Current theories of pericardial injury in COVID-19 include direct invasion of cardiomyocytes and pericardium by SARS-CoV-2 and indirect injury through exaggerated inflammatory response [11]. Detection of SARS-CoV-2 in effusions support direct pericardial invasion, but the exact mechanism remains unclear. Furthermore, the limited number of publications reporting the detection of SARS-CoV-2 in pericardial fluid may be due to the small proportion of individuals who undergo pericardial drainage among COVID-19 patients with pericardial effusion [19].

Large pericardial effusions are considered to be a late sequela of COVID-19, presenting within 2–3 weeks of pulmonary symptoms and, in some instances, with undetectable virus on NP/OP samples [16, 20,21,22,23]. Various treatment modalities have been used, including pericardial drainage with or without colchicine [16,17,18, 21, 22] and uniportal video-assisted thoracoscopic surgery [24]. Similarly, our patient’s pericardial effusion was diagnosed after a 2-week history of new-onset cough and dyspnea. SARS-CoV-2 was detected in both NP/OP swab and pericardial fluid despite being sampled 5 weeks after initial symptom onset. Our findings support the evidence base for prolonged SARS-CoV-2 shedding among HIV-positive and other immunocompromised patients [25,26,27].

Detection of HHV-8 in the pericardial fluid is uncommon. The first reported case involved an HIV-seronegative patient with relapsing plasmacytic multicentric Castleman’s disease and Kaposi lesions on the toes [28]. Both pericardial and pleural fluid specimen were positive using single target PCR. HHV-8 is more commonly detected through immunohistochemistry staining in malignant cells including those isolated from pericardial fluid cytology [29]. Most cases are immunocompromised and/or HIV positive, like our patient [30].

Despite the negative sputum and pericardial fluid Xpert MTB/RIF assay and acid-fast bacilli smear, we could not completely rule out the occurrence of tuberculosis in our patient due to local disease epidemiology and clinical presentation. Nevertheless, detection of two or more pathogens in the pericardial fluid as in our case is extremely rare.
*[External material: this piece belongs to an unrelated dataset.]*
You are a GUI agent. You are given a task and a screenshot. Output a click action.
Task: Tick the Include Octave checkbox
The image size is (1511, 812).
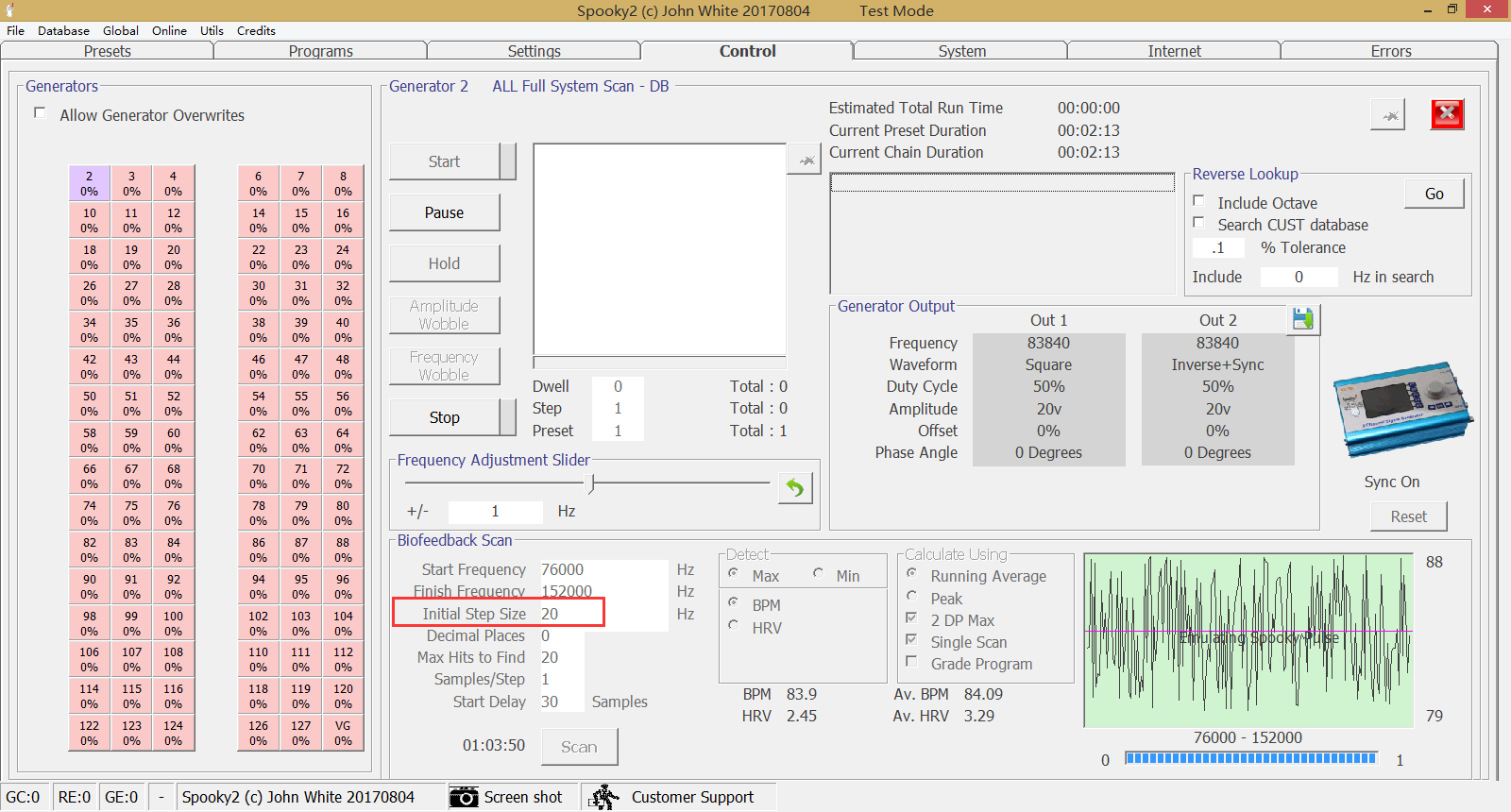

Two reported cases involved M. tuberculosis–Staphylococcus aureus and M. tuberculosis–Streptococcus pneumoniae coinfections in HIV-positive patients who presented with acute purulent pericarditis and cardiac tamponade [31, 32].
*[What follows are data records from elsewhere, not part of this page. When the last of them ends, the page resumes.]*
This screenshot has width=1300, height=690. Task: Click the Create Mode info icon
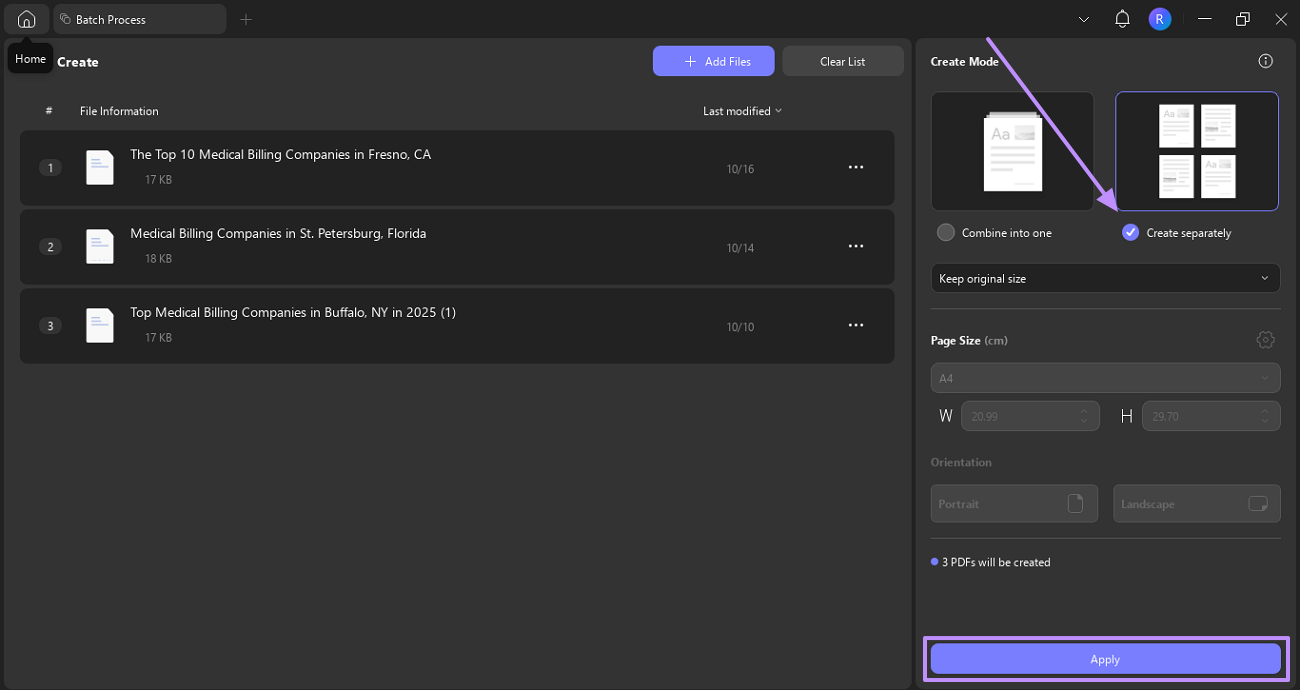coord(1265,61)
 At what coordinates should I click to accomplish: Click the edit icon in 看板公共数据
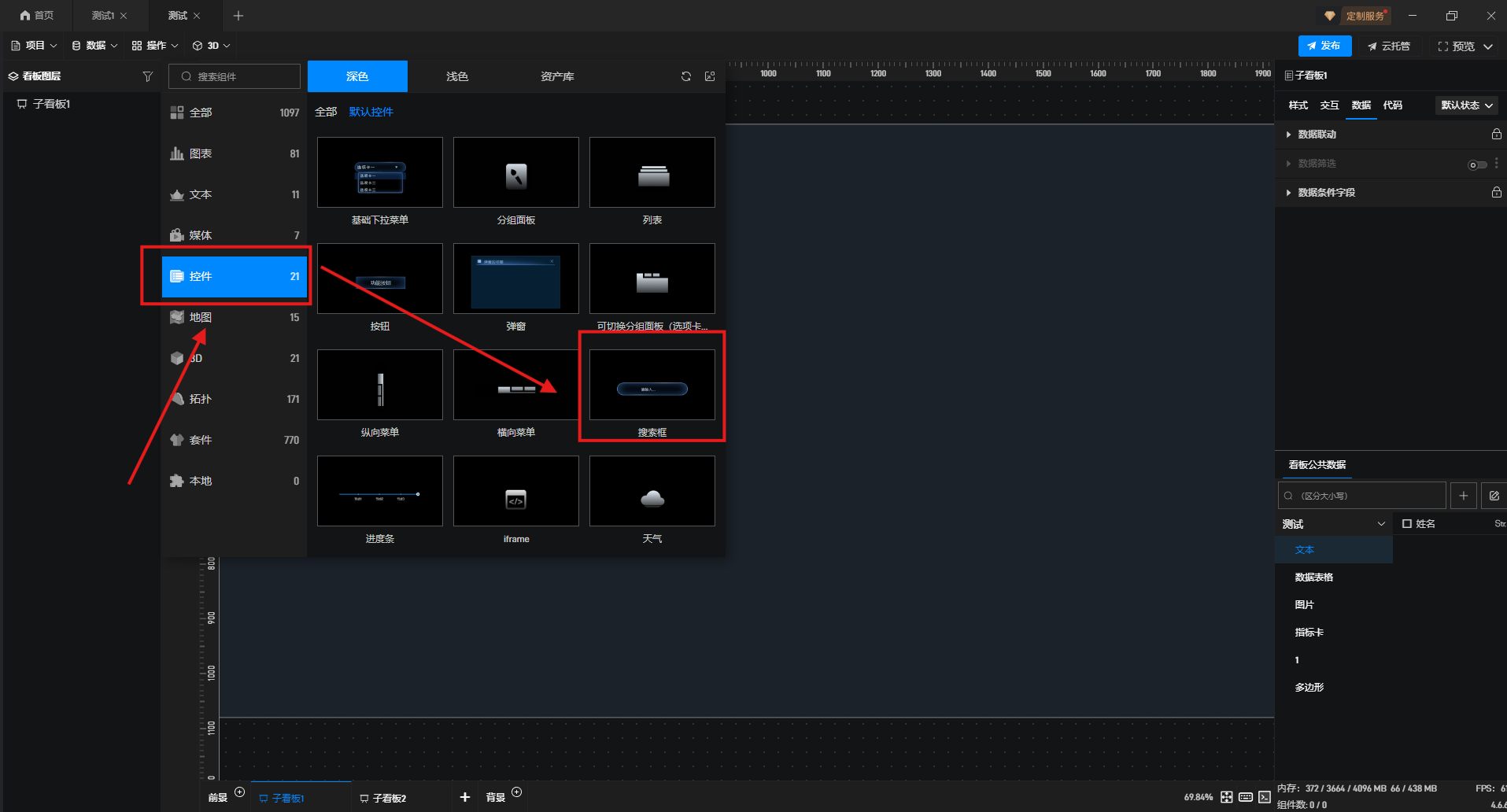[1494, 496]
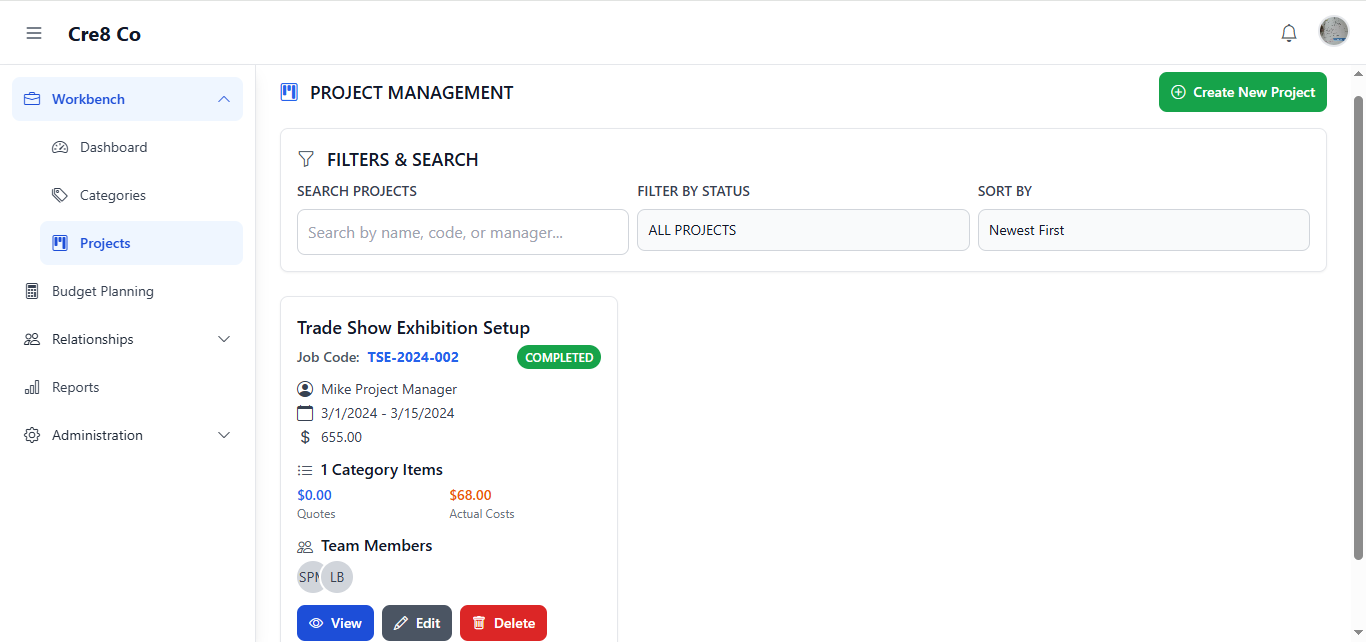Go to Projects in the sidebar
1366x642 pixels.
click(x=105, y=243)
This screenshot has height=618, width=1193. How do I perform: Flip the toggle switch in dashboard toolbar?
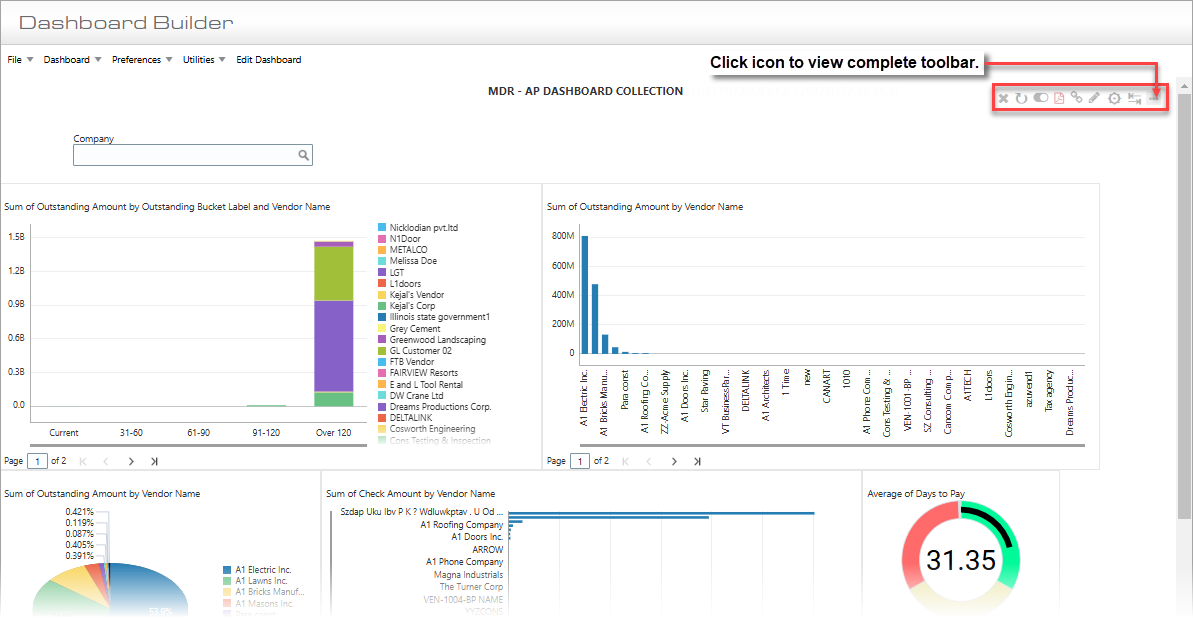[x=1040, y=98]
Due to the significant number of likely etiologies for the patient’s clinical presentation, we attempted to be exhaustive in our management. Tissue biopsy was central in establishing the definitive diagnosis, but policies covering the COVID-19 status of patients, regardless of the duration since the first positive PCR test, severely prevented us from referring the patient to appropriate specialists. Because the patient was admitted in an infectious disease hospital, we deemed transfer to a more suitable facility for post-cardiovascular surgical care to be important. However, identified centers could not readily accommodate our referral due to lack of source isolation unit vacancy to address the patient’s multiple coinfections. Delayed diagnosis of HIV status and initiation of treatment likely contributed to the unfortunate outcome of the patient. The impact of social stigma associated with HIV in the Philippines remained apparent. Systemic delays and resource limitations likely contributed to the patient’s prolonged hospitalization and development of hospital acquired infection. Despite these challenges, we maximized the pericardial fluid analysis to guide our clinical management and to better characterize this rare case.

Detection of viruses like SARS-CoV-2 and HHV-8 in the pericardial fluid is rare, and interpretation of their significance in clinical care is challenging. Kaposi sarcoma should be considered in people living with HIV with characteristic cutaneous lesions, lymphadenopathies, and pericardial effusion. COVID-19 status-based hospital policies may prevent timely diagnostic and therapeutic interventions and disproportionately impact prolonged shedders including HIV patients and immunocompromised hosts. Finally, HIV status should be screened for young patients with TB in endemic countries.